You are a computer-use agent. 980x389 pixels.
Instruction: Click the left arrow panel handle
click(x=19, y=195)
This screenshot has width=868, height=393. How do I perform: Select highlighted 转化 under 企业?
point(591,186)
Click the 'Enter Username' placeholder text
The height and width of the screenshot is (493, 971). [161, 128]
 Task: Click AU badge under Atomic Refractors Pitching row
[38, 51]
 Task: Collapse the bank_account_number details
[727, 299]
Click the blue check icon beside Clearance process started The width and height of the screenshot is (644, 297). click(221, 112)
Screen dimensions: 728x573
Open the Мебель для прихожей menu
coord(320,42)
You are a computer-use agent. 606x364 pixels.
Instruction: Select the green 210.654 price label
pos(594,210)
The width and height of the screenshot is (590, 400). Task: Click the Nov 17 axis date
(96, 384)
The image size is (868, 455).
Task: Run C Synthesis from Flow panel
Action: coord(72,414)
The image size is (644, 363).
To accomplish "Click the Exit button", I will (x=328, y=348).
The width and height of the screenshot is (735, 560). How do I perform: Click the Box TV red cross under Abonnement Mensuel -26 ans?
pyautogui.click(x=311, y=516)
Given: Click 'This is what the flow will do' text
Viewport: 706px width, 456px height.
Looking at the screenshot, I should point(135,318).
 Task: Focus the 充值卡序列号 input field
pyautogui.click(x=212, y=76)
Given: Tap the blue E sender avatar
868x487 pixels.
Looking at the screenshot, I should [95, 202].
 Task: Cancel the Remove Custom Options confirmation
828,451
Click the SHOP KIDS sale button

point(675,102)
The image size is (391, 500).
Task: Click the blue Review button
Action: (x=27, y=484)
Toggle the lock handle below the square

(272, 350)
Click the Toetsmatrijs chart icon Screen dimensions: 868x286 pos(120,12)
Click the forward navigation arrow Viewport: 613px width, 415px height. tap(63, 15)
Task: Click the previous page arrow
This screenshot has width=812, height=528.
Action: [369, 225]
--------------------
Exercise instructions:
Give again exactly, and only, the lines above starting at the one with "Instruction: Select the" and ending at the one with "The image size is (644, 363).".

Solution to this task:
Instruction: Select the green 210.654 price label
pos(594,210)
The width and height of the screenshot is (590, 400). Task: Click the Nov 17 axis date
(96, 384)
The image size is (868, 455).
Task: Run C Synthesis from Flow panel
Action: coord(72,414)
The image size is (644, 363).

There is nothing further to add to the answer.